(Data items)
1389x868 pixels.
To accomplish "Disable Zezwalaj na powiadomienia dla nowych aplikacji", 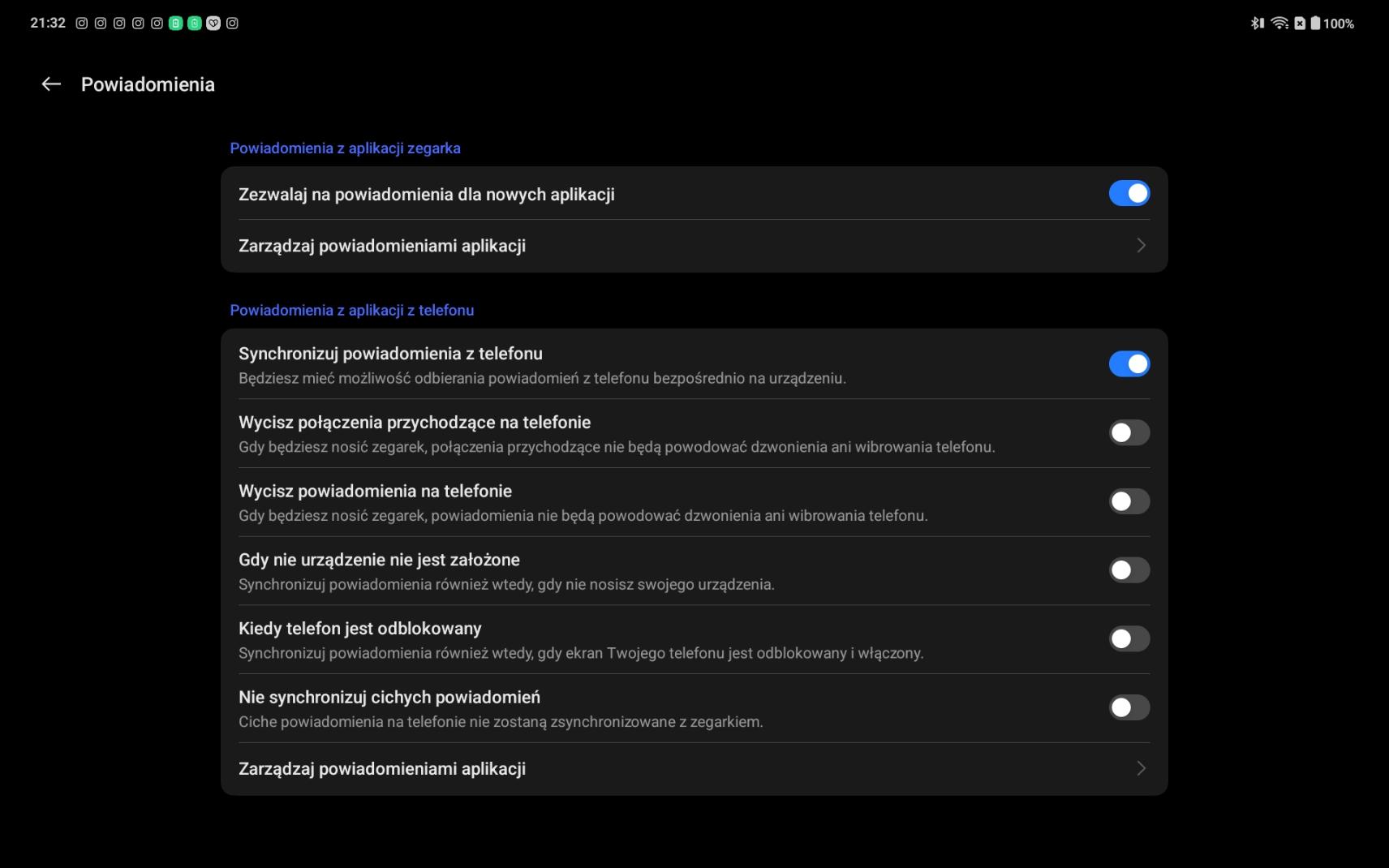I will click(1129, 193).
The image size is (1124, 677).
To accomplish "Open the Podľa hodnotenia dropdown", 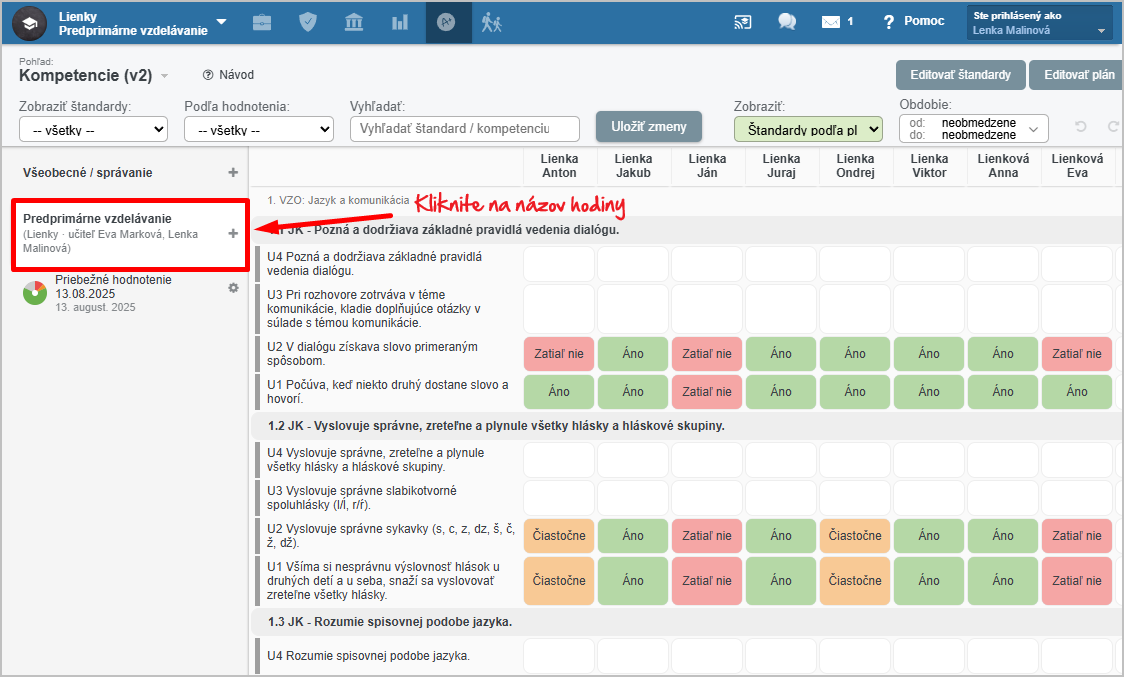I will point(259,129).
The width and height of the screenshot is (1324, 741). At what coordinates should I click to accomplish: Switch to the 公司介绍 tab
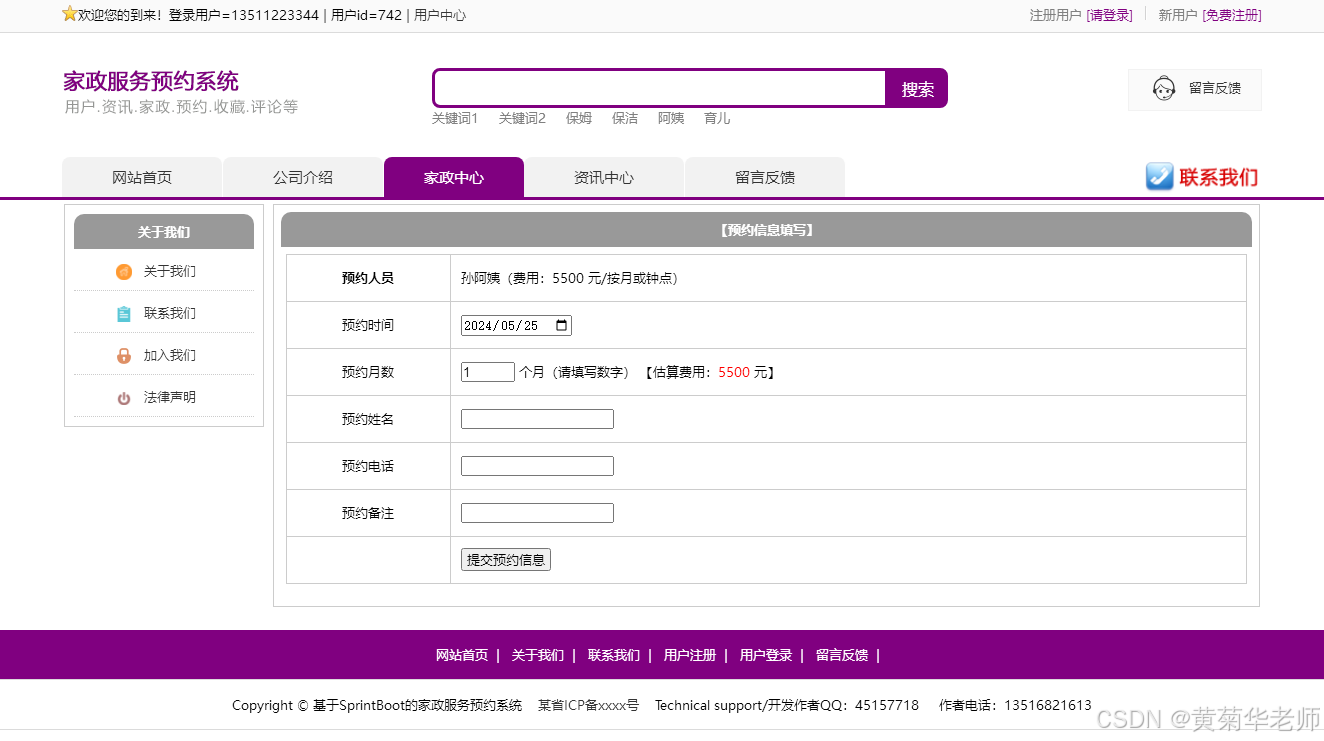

* * *

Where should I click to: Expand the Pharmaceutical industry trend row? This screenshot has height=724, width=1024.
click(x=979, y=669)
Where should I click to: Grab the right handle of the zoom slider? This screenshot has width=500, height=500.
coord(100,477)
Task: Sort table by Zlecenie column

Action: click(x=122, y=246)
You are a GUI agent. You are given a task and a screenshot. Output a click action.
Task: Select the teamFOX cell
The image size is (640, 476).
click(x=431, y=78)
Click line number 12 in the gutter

EXERCISE OBJECTIVE: Only those lines of the entries above that run from the line containing "Where should I click to: Grab" to the line containing "Click line number 12 in the gutter", both included, should be transcribed exactly.

RESULT OF THE EXERCISE:
Where should I click to: Grab the right handle of the zoom slider? This screenshot has width=500, height=500.
coord(100,477)
Task: Sort table by Zlecenie column

Action: click(x=122, y=246)
You are a GUI agent. You are given a task and a screenshot. Output a click action.
Task: Select the teamFOX cell
The image size is (640, 476).
click(x=431, y=78)
Click line number 12 in the gutter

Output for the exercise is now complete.